Pour répondre à votre première question, certaines pratiques peuvent être institutionnalisées pour améliorer les choses. Nous en avons un excellent exemple avec le Royaume-Uni qui a fixé dans une loi ses objectifs en matière de changements climatiques. On a ensuite mis sur pied un comité apolitique responsable de ces enjeux. Des experts sans affiliation politique peuvent ainsi se concerter afin d’établir des budgets carbone pour le pays. À tous les cinq ans, ils déterminent la quantité de carbone qui sera utilisée, les moyens qui seront mis en œuvre pour obtenir les réductions visées et les politiques qui sont recommandées à cette fin. Le comité soumet ensuite le tout à l’approbation du Parlement. On fait ainsi abstraction de toute considération politique, ce que j’estime important, en vue de trouver des solutions pratiques à ce problème qui touche effectivement tout le monde.

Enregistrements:
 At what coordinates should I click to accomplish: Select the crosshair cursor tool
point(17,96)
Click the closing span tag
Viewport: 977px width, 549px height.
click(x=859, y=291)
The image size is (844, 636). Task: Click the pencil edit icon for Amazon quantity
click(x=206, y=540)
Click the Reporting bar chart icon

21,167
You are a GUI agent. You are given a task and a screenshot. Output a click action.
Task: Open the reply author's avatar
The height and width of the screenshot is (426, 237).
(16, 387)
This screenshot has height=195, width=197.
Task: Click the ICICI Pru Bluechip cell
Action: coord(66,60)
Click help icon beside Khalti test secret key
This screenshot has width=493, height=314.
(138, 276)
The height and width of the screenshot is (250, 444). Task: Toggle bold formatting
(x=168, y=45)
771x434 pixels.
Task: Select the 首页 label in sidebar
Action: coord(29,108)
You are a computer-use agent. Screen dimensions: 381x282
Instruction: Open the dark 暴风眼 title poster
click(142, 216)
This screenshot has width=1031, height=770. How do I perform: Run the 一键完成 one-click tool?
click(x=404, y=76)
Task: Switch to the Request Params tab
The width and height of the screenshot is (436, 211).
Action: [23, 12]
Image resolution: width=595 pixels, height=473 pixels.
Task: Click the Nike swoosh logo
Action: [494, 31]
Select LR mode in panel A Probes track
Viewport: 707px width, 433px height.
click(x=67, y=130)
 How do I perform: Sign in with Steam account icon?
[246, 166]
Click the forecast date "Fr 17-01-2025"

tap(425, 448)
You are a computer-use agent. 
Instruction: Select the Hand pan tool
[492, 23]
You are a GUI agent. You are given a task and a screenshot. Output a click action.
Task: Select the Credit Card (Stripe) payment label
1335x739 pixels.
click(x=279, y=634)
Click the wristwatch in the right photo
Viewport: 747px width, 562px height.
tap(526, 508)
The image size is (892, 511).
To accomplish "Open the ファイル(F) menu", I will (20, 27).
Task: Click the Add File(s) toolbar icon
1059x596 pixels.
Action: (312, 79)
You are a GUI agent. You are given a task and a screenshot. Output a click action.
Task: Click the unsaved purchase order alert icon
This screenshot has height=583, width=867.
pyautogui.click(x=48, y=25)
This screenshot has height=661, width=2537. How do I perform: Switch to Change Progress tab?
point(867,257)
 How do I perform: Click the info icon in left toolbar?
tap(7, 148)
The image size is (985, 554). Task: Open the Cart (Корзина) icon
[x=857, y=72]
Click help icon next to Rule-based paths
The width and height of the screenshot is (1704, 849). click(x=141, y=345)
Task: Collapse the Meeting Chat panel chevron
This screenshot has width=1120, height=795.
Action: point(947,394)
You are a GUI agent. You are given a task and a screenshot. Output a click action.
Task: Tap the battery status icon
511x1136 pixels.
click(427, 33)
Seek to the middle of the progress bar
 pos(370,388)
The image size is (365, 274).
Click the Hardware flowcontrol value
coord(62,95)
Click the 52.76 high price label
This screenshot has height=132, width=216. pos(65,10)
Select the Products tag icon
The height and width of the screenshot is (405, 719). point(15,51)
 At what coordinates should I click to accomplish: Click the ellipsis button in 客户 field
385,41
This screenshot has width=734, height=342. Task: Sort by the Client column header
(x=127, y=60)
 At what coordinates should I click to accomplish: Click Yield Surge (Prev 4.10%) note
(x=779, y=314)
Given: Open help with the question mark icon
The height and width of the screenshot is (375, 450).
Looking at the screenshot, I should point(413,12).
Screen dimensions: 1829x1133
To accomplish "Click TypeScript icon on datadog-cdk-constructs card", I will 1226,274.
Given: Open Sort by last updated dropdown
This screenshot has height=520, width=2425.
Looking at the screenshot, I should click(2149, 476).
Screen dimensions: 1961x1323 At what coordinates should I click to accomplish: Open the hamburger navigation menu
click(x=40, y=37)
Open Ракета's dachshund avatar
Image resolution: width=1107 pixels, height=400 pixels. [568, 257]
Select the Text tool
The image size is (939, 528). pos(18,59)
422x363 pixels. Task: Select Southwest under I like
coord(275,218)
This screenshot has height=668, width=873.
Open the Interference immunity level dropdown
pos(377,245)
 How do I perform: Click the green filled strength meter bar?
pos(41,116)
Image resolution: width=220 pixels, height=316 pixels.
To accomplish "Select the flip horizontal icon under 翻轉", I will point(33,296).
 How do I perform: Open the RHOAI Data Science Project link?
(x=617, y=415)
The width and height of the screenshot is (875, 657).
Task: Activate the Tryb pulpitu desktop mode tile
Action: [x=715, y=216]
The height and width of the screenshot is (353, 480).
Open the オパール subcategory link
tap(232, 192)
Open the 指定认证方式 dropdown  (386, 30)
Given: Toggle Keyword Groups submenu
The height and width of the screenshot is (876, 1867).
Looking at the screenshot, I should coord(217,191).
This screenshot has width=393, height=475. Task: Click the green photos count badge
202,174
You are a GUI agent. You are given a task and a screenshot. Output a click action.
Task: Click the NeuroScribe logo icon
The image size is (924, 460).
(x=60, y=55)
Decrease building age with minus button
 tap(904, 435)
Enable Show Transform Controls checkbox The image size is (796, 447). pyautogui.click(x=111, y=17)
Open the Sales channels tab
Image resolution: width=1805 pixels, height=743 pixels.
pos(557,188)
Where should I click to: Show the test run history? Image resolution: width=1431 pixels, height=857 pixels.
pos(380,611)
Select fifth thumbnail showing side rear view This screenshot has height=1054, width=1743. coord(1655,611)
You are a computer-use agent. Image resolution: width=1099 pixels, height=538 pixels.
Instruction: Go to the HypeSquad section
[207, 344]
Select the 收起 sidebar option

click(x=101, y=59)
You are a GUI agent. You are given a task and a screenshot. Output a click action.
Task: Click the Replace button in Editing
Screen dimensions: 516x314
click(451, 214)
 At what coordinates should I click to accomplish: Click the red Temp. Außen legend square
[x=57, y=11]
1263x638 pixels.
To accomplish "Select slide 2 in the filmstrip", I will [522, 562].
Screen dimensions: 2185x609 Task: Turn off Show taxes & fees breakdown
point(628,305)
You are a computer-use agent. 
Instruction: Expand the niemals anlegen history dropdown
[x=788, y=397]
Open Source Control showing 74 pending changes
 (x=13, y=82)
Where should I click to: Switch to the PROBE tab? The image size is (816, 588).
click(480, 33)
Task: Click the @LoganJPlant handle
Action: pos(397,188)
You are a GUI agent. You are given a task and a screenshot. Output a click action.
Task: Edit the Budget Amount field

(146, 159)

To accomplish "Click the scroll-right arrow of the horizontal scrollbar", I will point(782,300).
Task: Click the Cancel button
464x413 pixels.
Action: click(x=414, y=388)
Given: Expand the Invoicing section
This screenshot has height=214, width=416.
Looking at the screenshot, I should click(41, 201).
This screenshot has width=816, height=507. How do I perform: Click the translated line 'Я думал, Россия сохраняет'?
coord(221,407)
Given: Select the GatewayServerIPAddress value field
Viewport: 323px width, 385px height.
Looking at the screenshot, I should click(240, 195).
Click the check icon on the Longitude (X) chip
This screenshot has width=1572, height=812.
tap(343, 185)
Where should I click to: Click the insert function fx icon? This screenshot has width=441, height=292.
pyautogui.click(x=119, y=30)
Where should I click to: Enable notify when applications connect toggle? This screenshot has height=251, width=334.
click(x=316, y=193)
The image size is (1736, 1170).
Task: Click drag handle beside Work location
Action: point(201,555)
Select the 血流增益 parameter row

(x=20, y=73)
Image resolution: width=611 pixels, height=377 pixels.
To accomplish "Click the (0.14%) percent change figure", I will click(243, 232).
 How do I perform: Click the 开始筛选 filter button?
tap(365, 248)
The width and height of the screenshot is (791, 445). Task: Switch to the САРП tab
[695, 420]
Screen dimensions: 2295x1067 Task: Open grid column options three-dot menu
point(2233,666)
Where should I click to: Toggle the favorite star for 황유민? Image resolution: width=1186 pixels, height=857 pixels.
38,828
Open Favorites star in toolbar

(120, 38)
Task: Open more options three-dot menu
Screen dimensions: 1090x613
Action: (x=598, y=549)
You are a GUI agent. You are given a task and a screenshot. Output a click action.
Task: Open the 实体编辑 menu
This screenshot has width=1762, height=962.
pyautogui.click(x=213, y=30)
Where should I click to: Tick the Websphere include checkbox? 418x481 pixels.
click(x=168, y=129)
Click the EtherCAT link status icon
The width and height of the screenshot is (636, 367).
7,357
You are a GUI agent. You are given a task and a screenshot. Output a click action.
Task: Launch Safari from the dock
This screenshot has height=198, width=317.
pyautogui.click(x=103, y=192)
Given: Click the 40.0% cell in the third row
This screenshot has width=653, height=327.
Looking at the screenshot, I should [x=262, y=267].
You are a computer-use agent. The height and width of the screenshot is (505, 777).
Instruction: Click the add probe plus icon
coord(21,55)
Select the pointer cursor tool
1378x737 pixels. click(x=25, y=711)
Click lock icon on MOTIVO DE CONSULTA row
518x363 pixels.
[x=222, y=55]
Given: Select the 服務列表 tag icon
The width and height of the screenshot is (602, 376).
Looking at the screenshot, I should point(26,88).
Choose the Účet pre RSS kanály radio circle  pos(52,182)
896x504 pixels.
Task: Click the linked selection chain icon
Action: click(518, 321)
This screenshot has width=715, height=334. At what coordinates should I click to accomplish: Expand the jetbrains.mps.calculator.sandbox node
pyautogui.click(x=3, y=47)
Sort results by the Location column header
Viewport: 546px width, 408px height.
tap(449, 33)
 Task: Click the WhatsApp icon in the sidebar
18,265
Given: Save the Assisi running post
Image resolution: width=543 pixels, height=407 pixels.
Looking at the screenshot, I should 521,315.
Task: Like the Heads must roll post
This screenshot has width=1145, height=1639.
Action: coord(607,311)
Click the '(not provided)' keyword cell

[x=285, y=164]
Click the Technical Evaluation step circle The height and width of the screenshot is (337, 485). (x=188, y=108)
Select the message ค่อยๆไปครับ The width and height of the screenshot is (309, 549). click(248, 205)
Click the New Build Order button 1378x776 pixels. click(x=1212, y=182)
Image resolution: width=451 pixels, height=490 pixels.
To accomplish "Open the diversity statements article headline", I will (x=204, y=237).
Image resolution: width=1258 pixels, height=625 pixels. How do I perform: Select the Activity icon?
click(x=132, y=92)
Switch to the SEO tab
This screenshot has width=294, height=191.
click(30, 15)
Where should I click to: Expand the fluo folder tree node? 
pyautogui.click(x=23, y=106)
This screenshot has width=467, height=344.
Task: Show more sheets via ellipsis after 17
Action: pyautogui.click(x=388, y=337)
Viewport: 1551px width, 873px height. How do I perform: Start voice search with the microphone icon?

Consigne A: Recopiez fidèlement le passage du texte sur la politique climatique britannique qui s'ouvre sur les mots contenant "Pour répondre à" et se termine par "tout le monde.".
Consigne B: D'après le texte sur la politique climatique britannique, à quelle fréquence les experts du comité déterminent-ils la quantité de carbone qui sera utilisée ?

Résultat A:
Pour répondre à votre première question, certaines pratiques peuvent être institutionnalisées pour améliorer les choses. Nous en avons un excellent exemple avec le Royaume-Uni qui a fixé dans une loi ses objectifs en matière de changements climatiques. On a ensuite mis sur pied un comité apolitique responsable de ces enjeux. Des experts sans affiliation politique peuvent ainsi se concerter afin d’établir des budgets carbone pour le pays. À tous les cinq ans, ils déterminent la quantité de carbone qui sera utilisée, les moyens qui seront mis en œuvre pour obtenir les réductions visées et les politiques qui sont recommandées à cette fin. Le comité soumet ensuite le tout à l’approbation du Parlement. On fait ainsi abstraction de toute considération politique, ce que j’estime important, en vue de trouver des solutions pratiques à ce problème qui touche effectivement tout le monde.

Résultat B: Tous les cinq ans.